Why does Liberty Mutual omit the $10,000 policy limit from declarations pages in California, but disclose that figure in Nevada? The same reason Liberty Mutual does everything:  to make money without regard to ethics, contractual obligations or the law. How else could its CEO spend $4.5 million to remodel his 1,300 square foot office, or donate $8 million for fireworks in Boston, where that office is located? If Liberty Mutual could avoid disclosing the limit on declarations pages in Nevada, the company presumably would do so.  Will the company continue to get away with it here in California? That's up to the Ninth Circuit Court of Appeals to decide in our case.

Insurance companies that are honest and "upfront" with their customers disclose their policy limits in clear, plain and conspicuous language. Indeed, they even give customers the option to obtain a higher policy limit for covered fungus claims by paying a higher premium.  For example, Citizens Property Insurance, a non-profit company in Florida, sells a policy that has a $10,000 limit for fungus claims, but customers can increase that limit to $25,000 or $50,000, by paying an extra $45 or $72 per year, respectively.

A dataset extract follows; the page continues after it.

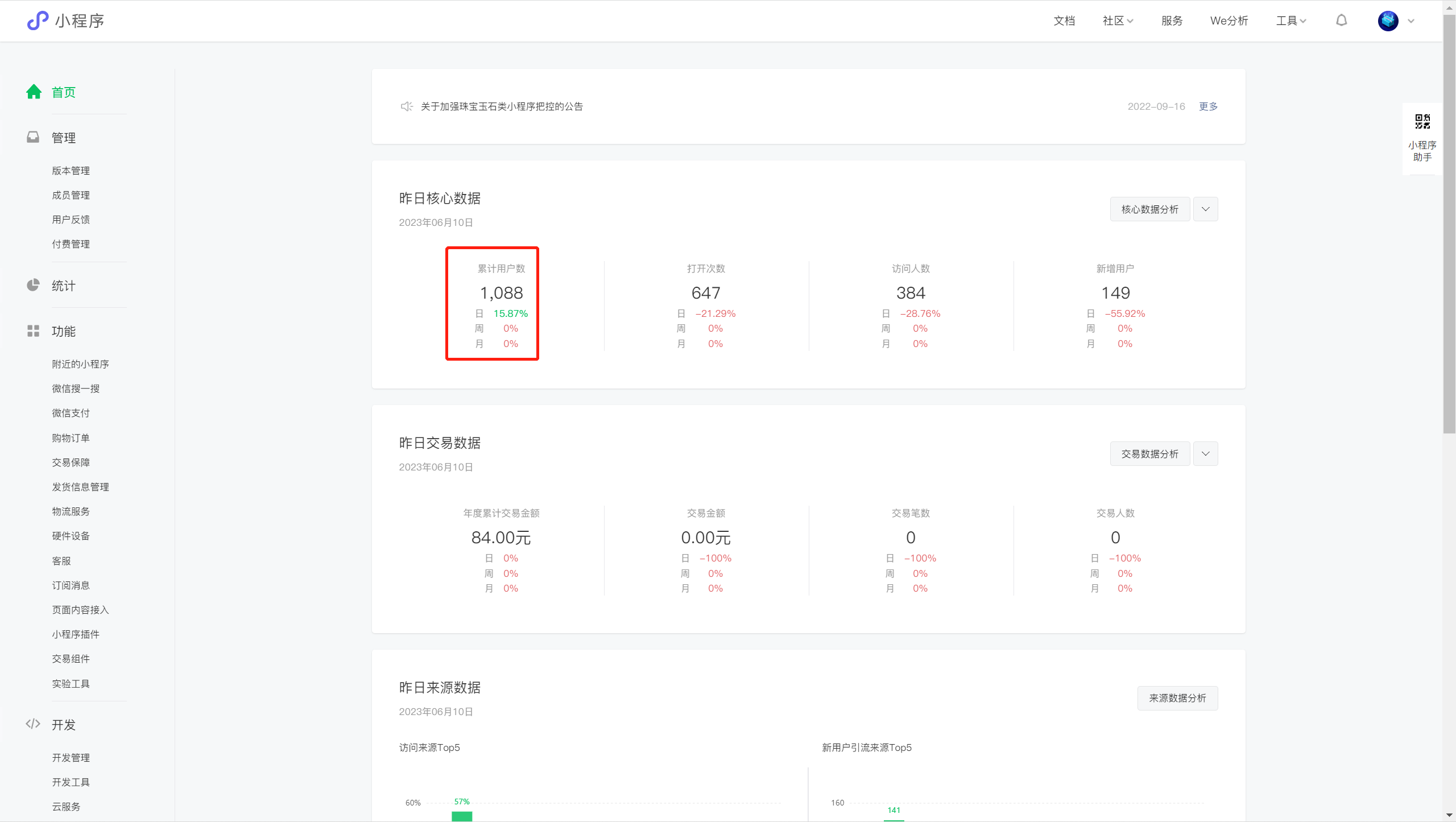This screenshot has width=1456, height=822.
Task: Open the We分析 menu item
Action: (x=1228, y=21)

Those figures, in turn, enable one to calculate roughly how much money Liberty Mutual and Safeco are obtaining from California consumers each year under false pretenses.  Let's do the math together: 

If it costs approximately $72 per year to provide a $50,000 policy limit for covered fungus loss, it seems reasonable to estimate it would cost ten times as much to provide ten times the limit, i.e., $720 per year for a $500,000 limit.

Therefore, every time Liberty Mutual and Safeco sell a policy in California under false pretenses, they are unjustly enriched by roughly $720, representing the difference in value between the policy limit set forth on the declarations page versus the policy limit they actually intend to apply.

Safeco sells something on the order of 300,000 homeowners policies per year in California, so that adds up to unjust enrichment on the order of $216 million per year (= $720 per policy x 300,000 policies per year). Liberty Mutual presumably sells a like number of policies under its own name or the name of its other subsidiaries, but let's just stick with Safeco.

California's unfair competition laws have a four-year statute of limitations, so a class action on behalf of Safeco's customers should provide a recovery to the class of roughly $864 million (= $216 million per year x 4 years). The statute of limitations for fraud is shorter, but provides for punitive damages -- which could easily put the figure over $1 billion total. And that's just for California's consumers.

What does it all mean? It means stayed tuned to see if the Ninth Circuit agrees with us that Safeco's failure to disclose the purported $10,000 policy limit constitutes unfair competition as a matter of law. That ruling would require Liberty Mutual and Safeco to make the same disclosures in California that they already make in Nevada.

The ruling would also trigger a race to the courthouse by class action consumer lawyers. You see, liability would already be established. Safeco therefore could not re-litigate the issue of whether its conduct was improper. Rather, the only issue would be how many hundreds of millions it owes to the consumers it has cheated, and how many hundreds of millions more it should pay in punitive damages.

Come to think of it, why wait for the ruling to institute a class action? There's no time like . . . the near future.

1 comment:

  1. Remarkable, when one does the research and calculations.